[Data for the task]

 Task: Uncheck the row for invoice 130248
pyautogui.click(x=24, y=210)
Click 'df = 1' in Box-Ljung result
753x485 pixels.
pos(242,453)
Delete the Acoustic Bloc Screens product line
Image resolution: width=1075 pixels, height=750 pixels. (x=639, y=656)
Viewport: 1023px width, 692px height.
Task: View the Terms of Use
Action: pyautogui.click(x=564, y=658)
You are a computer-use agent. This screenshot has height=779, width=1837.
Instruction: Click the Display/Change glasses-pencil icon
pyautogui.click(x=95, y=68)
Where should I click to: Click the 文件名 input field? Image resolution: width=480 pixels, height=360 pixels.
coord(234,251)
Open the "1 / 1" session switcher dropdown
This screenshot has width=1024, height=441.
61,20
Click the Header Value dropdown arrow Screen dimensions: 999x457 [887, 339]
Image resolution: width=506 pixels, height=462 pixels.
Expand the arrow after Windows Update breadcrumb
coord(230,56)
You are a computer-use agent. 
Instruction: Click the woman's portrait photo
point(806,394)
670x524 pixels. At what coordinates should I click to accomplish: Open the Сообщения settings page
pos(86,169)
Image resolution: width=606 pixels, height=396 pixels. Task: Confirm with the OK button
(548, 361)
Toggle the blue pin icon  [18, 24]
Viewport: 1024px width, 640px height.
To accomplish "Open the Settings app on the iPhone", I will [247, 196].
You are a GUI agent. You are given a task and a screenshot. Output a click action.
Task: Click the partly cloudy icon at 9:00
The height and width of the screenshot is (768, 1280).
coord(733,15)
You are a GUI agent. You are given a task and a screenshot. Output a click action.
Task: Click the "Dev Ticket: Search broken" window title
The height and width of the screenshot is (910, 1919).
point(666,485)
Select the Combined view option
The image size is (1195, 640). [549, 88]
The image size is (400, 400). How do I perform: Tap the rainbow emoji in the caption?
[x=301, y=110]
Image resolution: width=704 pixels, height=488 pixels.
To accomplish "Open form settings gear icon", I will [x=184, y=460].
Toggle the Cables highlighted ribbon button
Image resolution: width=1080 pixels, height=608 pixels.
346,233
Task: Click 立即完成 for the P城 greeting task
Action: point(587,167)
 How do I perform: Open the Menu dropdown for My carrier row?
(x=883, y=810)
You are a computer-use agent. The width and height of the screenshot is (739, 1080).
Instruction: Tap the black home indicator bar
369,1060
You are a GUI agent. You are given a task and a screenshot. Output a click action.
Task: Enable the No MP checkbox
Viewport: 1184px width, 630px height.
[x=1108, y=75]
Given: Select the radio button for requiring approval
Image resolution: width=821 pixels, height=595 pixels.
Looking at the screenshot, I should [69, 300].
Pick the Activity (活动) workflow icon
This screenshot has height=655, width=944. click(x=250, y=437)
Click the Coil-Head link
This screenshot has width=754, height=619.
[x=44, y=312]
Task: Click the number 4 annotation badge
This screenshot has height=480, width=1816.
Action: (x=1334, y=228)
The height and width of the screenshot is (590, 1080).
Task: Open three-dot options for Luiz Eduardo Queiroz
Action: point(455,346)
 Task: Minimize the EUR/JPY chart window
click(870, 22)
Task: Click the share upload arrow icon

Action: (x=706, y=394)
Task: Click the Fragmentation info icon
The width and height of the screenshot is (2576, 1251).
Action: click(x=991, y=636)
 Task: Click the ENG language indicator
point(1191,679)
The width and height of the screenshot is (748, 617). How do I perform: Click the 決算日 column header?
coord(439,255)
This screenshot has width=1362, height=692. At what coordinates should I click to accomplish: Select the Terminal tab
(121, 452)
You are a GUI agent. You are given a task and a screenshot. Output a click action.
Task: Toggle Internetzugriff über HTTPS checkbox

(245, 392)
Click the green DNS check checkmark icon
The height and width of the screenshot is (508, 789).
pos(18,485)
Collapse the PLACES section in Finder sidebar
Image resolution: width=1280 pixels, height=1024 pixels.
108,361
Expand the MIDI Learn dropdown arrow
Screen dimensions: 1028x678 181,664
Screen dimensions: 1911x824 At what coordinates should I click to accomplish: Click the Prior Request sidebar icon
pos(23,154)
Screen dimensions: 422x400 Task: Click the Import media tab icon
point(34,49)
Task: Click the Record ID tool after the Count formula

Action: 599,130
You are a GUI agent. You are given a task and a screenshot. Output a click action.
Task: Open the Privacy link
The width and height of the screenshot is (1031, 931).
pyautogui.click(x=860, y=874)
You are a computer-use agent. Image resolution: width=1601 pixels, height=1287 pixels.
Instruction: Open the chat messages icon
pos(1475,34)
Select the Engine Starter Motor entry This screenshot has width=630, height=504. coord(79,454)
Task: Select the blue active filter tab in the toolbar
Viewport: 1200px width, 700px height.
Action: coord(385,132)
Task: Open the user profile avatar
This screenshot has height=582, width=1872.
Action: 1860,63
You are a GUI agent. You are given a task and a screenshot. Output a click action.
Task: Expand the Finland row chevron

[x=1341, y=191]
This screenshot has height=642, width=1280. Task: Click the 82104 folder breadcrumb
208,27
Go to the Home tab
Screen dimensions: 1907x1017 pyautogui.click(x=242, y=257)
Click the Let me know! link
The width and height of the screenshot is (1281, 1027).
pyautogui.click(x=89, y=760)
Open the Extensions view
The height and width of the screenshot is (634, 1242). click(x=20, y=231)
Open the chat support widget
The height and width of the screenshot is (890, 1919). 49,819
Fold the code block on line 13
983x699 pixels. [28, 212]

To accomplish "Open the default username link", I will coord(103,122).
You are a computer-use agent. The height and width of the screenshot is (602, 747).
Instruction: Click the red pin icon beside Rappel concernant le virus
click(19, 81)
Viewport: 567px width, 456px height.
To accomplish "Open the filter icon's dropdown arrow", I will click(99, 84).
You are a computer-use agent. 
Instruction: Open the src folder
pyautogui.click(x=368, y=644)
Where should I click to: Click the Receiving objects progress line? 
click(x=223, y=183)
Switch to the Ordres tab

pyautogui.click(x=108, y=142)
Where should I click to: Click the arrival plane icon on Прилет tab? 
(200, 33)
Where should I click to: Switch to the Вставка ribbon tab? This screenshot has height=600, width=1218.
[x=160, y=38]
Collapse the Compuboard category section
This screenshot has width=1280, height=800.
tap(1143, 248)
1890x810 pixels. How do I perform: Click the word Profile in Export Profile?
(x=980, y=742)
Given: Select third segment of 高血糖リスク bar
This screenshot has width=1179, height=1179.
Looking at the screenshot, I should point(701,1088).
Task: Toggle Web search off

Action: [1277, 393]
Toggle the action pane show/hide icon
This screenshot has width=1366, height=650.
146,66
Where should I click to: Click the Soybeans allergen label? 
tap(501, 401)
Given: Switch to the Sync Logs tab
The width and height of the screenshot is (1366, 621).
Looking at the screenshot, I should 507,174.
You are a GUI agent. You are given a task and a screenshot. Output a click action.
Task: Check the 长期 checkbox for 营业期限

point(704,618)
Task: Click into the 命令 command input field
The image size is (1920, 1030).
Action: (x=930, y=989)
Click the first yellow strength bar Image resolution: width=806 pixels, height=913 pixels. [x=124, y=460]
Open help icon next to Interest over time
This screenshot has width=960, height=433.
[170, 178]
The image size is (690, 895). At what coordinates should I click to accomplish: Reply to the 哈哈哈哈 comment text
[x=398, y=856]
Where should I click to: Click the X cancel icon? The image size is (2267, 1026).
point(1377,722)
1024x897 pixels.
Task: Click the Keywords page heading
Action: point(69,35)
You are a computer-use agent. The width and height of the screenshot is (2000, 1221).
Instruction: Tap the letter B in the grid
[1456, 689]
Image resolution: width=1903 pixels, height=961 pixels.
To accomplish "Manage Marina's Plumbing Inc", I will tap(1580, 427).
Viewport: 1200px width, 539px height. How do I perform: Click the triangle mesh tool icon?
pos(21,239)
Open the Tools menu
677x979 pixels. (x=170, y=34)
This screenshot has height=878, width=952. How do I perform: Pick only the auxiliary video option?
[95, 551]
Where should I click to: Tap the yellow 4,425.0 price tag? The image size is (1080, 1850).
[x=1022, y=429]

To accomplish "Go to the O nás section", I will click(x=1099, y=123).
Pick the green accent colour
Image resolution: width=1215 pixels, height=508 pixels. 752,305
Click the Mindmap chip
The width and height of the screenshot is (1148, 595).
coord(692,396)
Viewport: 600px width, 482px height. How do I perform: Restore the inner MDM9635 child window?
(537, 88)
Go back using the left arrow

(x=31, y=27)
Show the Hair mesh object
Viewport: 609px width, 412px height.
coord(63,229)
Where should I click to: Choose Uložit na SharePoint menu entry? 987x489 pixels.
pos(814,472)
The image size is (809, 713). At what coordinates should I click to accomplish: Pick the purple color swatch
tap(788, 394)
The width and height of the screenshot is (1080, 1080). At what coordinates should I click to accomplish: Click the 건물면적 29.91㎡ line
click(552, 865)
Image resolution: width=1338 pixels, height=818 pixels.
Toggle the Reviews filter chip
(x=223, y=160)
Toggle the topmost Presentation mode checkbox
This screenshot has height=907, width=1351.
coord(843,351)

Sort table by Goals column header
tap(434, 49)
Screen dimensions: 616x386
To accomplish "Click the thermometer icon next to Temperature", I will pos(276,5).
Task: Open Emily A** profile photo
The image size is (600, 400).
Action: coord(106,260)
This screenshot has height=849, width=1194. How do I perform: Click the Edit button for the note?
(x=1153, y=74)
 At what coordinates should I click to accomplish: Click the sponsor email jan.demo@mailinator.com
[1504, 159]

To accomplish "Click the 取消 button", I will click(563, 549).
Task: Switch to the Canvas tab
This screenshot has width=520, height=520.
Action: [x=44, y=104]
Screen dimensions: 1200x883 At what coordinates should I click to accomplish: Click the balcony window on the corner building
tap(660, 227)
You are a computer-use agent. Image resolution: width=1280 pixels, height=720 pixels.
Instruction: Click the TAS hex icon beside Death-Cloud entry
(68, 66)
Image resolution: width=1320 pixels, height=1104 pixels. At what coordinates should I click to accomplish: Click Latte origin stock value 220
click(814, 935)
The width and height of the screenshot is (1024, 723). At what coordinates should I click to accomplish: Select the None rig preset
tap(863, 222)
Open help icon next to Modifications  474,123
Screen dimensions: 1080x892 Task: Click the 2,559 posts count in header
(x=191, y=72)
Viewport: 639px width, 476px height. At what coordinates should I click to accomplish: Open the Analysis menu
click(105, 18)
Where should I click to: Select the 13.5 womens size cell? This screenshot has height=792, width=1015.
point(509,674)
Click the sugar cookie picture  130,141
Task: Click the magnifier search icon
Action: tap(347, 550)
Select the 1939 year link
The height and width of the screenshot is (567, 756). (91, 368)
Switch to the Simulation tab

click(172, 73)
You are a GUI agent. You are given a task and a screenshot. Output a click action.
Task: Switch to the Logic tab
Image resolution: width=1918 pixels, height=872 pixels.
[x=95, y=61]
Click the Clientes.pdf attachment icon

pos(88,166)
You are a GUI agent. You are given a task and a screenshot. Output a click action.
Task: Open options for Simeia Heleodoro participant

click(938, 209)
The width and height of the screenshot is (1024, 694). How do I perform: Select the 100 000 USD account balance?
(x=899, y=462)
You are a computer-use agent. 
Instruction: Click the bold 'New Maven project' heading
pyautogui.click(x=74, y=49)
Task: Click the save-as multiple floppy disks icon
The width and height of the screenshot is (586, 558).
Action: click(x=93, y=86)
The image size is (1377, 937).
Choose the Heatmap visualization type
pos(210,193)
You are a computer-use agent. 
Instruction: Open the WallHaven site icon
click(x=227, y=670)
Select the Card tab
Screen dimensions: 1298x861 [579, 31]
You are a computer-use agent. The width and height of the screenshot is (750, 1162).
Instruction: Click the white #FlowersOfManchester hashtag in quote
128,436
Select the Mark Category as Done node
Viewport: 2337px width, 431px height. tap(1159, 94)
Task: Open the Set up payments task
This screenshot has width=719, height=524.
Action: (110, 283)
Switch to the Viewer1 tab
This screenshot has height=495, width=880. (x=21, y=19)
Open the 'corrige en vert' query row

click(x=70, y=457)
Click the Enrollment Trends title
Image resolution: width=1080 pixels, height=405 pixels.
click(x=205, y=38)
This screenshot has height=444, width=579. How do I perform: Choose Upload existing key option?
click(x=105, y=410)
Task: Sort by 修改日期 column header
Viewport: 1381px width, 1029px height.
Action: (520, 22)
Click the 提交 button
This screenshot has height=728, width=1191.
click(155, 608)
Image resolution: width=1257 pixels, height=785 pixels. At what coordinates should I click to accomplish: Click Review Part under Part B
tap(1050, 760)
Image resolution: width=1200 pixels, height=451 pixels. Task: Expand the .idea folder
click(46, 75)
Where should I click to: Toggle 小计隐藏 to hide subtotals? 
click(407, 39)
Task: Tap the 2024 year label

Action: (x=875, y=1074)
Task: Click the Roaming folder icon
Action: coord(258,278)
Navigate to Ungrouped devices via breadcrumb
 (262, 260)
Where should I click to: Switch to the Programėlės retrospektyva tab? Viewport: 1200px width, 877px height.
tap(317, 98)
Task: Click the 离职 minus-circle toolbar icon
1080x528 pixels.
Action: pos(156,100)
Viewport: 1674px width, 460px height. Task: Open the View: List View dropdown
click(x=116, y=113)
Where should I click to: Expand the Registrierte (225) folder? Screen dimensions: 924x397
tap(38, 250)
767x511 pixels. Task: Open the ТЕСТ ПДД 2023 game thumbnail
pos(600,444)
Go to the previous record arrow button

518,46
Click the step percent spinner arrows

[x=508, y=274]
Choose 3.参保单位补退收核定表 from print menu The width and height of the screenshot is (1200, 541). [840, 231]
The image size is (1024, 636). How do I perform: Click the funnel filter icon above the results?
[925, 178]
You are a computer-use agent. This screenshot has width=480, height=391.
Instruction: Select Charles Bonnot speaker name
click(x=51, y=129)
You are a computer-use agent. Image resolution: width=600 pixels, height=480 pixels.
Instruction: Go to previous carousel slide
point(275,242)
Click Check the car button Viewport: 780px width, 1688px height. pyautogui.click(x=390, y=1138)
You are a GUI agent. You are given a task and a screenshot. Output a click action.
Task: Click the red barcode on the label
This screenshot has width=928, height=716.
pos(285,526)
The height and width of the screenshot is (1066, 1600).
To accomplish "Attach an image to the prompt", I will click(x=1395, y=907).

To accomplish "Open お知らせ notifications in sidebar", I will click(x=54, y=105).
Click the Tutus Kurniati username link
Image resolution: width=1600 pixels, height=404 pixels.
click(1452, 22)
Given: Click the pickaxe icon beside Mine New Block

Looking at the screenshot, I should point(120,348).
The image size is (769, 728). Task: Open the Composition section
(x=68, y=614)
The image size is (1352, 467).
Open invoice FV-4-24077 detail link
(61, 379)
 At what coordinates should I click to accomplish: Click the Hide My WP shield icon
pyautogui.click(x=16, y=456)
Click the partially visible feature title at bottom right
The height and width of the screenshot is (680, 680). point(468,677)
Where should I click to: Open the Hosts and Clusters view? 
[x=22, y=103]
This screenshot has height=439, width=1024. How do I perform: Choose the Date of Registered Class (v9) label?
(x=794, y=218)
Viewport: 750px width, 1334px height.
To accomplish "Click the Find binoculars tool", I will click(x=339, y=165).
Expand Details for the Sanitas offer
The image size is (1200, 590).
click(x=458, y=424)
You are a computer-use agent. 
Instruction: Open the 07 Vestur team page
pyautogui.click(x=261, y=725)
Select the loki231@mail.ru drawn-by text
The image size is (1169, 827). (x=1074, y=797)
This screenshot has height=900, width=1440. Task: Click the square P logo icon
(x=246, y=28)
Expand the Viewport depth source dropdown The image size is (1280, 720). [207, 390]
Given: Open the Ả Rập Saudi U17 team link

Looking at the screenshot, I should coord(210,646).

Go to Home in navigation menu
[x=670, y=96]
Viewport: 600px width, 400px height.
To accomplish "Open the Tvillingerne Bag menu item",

[/Data for the task]

■ **The task**
Copy every line of the data above in which the string "blue" appears.

■ **Finished exercise**
Toggle the blue pin icon  [18, 24]
Task: Select the blue active filter tab in the toolbar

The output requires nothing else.